Praktek oligopoli umumnya dilakukan sebagai salah satu upaya untuk menahan perusahaan-perusahaan potensial untuk masuk kedalam pasar, dan juga perusahaan-perusahaan melakukan oligopoli sebagai salah satu usaha untuk menikmati laba normal di bawah tingkat maksimum dengan menetapkan harga jual terbatas, sehingga menyebabkan kompetisi harga diantara pelaku usaha yang melakukan praktek oligopoli menjadi tidak ada. Struktur pasar oligopoli umumnya terbentuk pada industri-industri yang memiliki capital intensive yang tinggi, seperti, industri semen, industri mobil, dan industri kertas. Asumsi yang mendasari kondisi di pasar oligopoli adalah pertama, penjual sebagai price maker. Penjual bukan hanya sebagai price maker, tetapi setiap perusahaan juga mengakui bahwa aksinya akan mempengaruhi harga dan output perusahaan lain, dan sebaliknya. Kedua, penjual bertindak secara strategik. Asumsi ketiga, kemungkinan masuk pasar bervariasi dari mudah (free entry) sampai tidak mungkin masuk pasar (blockade), dan asumsi keempat pembeli sebagai price taker. Setiap pembeli tidak bisa mempengaruhi harga pasar.

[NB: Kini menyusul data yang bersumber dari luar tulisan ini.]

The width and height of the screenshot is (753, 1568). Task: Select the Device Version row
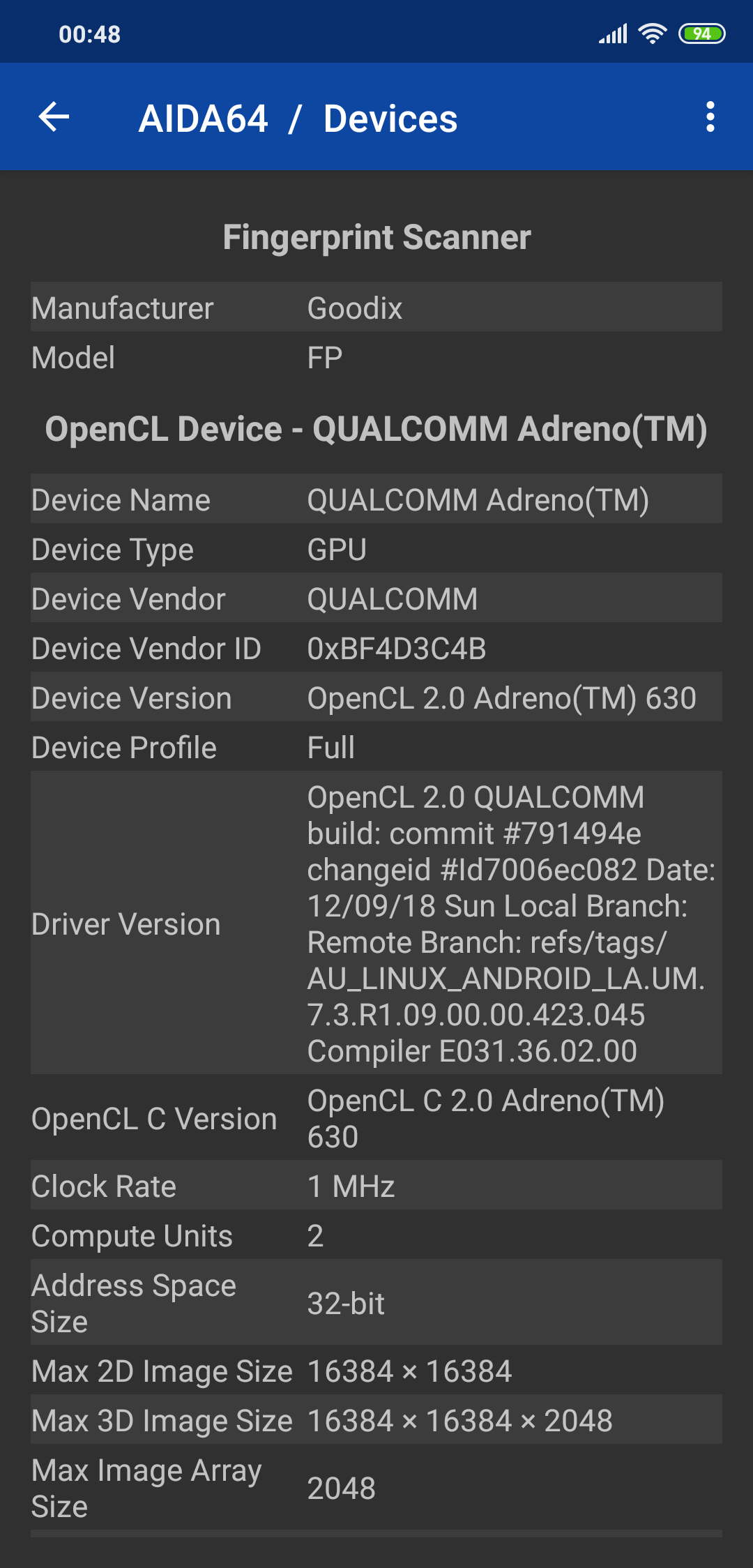tap(376, 698)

Berikut ini adalah bagian dari isi UU No.5 Tahun 1999 tentang pasar oligopoli
PERJANJIAN YANG DILARANG
Bagian Pertama
·         Oligopoli Pasal 4
1.  Pelaku usaha dilarang membuat perjanjian dengan pelaku usaha lain untuk secara bersamasama melakukan penguasaan produksi dan atau pemasaran barang dan atau jasa yang dapat mengakibatkan terjadinya praktek monopoli dan atau persaingan usaha tidak sehat.
2.  Pelaku usaha patut diduga atau dianggap secara bersama-sama melakukan penguasaan produksi dan atau pemasaran barang dan atau jasa, sebagaimana dimaksud ayat (1), apabila 2 (dua) atau 3 (tiga) pelaku usaha atau kelompok pelaku usaha menguasai lebih dari 75% (tujuh puluh lima persen) pangsa pasar satu jenis barang atau jasa tertentu

Bagian Kedua
Penetapan Harga
·         Pasal 5

1.       Pelaku usaha dilarang membuat perjanjian dengan pelaku usaha pesaingnya untuk
menetapkan harga atas suatu barang dan atau jasa yang harus dibayar oleh konsumen atau pelanggan pada pasar bersangkutan yang sama.

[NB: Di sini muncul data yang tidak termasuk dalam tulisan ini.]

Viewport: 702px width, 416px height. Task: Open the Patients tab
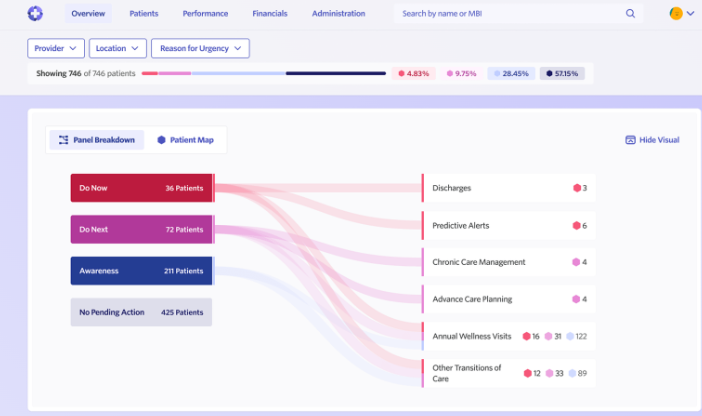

2.  Ketentuan sebagaimana dimaksud dalaim ayat (1) tidak berlaku bagi:
a.       suatu perjanjian yang dibuat dalam suatu usaha patungan; atau
b.      suatu perjanjian yang didasarkan undang-undang yang berlaku.

·         Pasal 6
Pelaku usaha dilarang membuat rperjanjian yang mengakibatkan pembeli yang satu harus membayar dengan harga yang berbeda dari harga yang harus dibayar oleh pembeli lain untuk barang dan atau jasa yang sama.
·         Pasal 7
Pelaku usaha dilarang membuat perjanjian dengan pelaku usaha pesaingnya untuk
menetapkan harga di bawah harga pasar, yang dapat mengakibatkan terjadinya persaingan usaha tidak sehat.
·         Pasal 8
Pelaku usaha dilarang membuat perjanjian dengan pelaku usaha lain yang memuat
persyaratan bahwa penerima barang dan atau jasa tidak akan menjual atau memasok
kembali barang dan atau jasa yang diterimanya, dengan harga yang lebih rendah daripada harga yang telah diperjanjikan sehingga dapat mengakibatkan terjadinya persaingan usaha tidak sehat.